__Task requirements__:
Copy out each line containing "logo" from the entries below.

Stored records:
____

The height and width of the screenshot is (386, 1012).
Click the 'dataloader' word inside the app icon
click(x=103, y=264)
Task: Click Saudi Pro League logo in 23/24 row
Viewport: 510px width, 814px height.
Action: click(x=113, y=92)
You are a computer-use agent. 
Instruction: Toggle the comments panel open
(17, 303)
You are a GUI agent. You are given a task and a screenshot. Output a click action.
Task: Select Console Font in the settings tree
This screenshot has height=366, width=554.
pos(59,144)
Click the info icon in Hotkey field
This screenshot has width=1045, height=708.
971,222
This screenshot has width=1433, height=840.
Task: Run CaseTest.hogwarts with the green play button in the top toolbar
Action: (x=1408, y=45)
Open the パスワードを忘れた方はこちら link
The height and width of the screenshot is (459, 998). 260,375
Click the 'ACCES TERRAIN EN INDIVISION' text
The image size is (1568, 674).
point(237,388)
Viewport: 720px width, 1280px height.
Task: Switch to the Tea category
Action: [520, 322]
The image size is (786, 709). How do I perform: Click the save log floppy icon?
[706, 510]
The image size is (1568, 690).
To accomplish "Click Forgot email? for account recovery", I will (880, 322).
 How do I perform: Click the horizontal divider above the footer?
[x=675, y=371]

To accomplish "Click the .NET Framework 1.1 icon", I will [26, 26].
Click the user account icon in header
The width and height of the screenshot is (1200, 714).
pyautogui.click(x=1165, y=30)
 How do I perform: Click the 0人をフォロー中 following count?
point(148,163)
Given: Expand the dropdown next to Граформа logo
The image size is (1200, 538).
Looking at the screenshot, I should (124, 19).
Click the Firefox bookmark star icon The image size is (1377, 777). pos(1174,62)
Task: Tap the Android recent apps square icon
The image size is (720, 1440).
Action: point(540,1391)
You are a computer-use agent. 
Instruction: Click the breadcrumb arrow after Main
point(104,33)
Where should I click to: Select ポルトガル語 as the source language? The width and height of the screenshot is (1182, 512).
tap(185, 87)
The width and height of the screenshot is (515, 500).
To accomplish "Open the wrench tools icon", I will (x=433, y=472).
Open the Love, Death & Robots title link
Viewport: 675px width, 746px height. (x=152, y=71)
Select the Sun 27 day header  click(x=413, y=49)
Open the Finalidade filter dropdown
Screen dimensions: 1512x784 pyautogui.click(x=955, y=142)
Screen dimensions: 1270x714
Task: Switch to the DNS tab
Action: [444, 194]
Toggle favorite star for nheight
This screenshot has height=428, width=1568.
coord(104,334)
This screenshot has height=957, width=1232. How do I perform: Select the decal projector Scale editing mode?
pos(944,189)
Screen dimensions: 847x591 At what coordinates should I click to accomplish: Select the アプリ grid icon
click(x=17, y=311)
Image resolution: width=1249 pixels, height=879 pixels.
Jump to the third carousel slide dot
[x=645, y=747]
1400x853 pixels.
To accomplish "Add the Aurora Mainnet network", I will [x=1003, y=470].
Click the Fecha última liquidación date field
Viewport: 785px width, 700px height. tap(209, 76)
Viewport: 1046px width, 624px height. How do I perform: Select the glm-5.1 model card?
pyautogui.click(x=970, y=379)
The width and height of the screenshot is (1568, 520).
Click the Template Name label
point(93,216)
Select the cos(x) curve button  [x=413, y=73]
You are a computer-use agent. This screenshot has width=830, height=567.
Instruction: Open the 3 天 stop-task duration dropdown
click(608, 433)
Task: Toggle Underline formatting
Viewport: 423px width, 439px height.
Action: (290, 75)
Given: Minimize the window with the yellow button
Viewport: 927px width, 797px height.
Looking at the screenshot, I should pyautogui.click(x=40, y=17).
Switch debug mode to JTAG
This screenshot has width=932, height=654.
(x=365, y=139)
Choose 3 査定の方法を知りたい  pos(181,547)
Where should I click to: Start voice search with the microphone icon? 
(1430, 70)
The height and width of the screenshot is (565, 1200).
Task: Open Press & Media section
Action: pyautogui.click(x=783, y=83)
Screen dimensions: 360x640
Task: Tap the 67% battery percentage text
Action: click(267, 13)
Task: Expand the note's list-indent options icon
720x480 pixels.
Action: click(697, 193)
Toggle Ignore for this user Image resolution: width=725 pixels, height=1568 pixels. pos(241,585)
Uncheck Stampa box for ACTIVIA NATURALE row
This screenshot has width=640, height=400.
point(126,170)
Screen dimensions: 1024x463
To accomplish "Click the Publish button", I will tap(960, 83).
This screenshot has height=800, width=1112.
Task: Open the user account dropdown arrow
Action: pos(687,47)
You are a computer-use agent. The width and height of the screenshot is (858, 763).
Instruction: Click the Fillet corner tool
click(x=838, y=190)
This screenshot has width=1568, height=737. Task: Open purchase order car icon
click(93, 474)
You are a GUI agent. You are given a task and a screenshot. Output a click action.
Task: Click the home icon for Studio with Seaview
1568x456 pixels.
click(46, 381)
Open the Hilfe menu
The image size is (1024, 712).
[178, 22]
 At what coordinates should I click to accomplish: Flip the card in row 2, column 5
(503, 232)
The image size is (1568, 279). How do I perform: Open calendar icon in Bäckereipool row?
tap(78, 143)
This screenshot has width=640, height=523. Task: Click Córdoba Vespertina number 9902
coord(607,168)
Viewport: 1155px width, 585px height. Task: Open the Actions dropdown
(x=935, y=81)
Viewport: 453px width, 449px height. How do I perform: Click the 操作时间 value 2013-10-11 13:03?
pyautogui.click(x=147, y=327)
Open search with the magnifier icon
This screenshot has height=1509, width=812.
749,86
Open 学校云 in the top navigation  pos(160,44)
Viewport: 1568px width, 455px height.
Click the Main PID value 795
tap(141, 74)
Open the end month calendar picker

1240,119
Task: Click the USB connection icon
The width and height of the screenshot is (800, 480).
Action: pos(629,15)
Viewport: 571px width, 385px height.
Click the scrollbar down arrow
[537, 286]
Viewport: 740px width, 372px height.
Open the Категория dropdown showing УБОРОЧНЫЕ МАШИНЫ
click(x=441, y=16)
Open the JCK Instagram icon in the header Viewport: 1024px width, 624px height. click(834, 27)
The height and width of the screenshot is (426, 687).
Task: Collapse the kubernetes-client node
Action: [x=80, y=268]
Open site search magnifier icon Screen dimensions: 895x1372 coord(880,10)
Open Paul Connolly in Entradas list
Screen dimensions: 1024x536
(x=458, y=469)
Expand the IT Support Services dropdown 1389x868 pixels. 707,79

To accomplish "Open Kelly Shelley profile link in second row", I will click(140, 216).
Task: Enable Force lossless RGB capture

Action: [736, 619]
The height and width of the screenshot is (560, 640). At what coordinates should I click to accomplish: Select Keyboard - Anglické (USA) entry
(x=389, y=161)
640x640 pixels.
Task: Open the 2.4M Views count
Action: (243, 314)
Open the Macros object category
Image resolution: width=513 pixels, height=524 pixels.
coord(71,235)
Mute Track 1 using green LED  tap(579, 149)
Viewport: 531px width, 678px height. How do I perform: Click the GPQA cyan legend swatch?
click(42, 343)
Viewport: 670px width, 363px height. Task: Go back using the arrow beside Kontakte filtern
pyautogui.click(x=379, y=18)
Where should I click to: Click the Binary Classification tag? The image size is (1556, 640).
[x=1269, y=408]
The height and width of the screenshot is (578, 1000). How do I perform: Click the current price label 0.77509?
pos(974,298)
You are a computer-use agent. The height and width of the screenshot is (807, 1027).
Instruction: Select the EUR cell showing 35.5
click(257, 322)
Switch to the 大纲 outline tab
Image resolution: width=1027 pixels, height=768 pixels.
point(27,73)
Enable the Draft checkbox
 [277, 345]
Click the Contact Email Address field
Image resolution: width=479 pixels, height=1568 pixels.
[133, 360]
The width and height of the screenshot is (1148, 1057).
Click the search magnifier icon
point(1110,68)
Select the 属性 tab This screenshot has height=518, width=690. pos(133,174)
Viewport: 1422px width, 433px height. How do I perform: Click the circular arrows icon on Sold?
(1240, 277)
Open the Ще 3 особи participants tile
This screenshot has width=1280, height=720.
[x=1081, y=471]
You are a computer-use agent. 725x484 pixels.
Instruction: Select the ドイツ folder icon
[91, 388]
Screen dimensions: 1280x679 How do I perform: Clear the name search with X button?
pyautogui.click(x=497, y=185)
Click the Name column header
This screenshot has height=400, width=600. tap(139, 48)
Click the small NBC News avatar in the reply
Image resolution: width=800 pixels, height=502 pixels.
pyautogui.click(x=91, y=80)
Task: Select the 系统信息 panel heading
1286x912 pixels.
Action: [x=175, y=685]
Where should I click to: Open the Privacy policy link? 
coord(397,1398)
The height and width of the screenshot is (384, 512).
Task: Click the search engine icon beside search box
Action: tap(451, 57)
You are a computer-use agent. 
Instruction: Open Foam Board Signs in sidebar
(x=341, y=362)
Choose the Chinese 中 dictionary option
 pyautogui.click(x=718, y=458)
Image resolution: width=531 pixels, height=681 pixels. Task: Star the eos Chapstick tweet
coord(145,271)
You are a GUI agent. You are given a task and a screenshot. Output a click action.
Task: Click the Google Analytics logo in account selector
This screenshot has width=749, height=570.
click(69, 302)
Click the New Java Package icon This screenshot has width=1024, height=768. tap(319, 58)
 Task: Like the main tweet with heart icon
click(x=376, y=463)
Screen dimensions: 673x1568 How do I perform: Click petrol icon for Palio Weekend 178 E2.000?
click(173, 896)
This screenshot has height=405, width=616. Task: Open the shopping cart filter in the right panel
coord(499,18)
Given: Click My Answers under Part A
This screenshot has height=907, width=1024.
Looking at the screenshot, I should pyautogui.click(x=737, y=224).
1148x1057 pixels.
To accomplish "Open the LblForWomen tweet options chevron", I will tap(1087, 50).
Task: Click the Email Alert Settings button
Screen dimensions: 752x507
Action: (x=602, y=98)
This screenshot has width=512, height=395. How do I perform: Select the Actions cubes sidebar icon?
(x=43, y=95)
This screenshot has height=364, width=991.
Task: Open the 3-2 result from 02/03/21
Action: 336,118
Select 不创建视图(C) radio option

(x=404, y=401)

____

__Answer section__:
Task: Click Saudi Pro League logo in 23/24 row
Given: Expand the dropdown next to Граформа logo
Task: Click the Google Analytics logo in account selector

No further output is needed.